Probabilistic graphical models unite probability and graph theory and allow to formalize static and dynamic, as well as linear and nonlinear systems and processes. Many well-known statistical models (e.g. mixture models, factor analysis, hidden Markov models, Kalman filters, Bayesian networks, Boltzmann machines, and the Ising model) have a natural representation as graphical models. The framework of graphical models is highly flexible in representing structure and provides specialized techniques for inference and learning. This makes graphical models relevant for a wide range of research areas.

Learning: There are two basic approaches for learning graphical models in the scientific community: generative and discriminative learning. Unfortunately, generative learning does not always provide good results. Discriminative learning is known to be more accurate for classification. In contrast to discriminative models (e.g. neural networks, support vector machines), generative graphical models (e.g. Bayesian networks) maintain their benefits even if learned discriminatively and are well-suited for working with missing variables. On the one hand, we have developed methods for generative and discriminative (e.g. max-margin) structure and parameter learning for Bayesian network classifiers. On the other hand, we have applied graphical models to various speech and image processing applications.

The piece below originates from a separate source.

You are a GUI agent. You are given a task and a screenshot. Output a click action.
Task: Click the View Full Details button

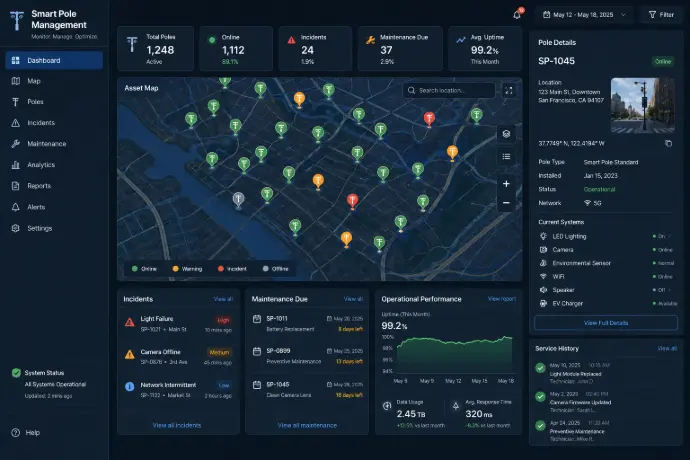pos(606,323)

Approximate Inference: Performing inference and computing the marginal distributions is a fundamental problem in graphical models. Message passing methods as e.g. belief propagation exploit the structure of the graph and perform approximate inference for models where exact inference is infeasible. Belief propagation works remarkably well in this context and has successfully been applied in many applications. Yet, theoretical results fail to explain this empirical success. We focus on deriving theoretical results that explain how the model specification affects the performance of belief propagation and under which conditions it can be expected to perform well. Moreover, we draw inspiration from our findings and modify the algorithm in ways that improve both the convergence properties and accuracy.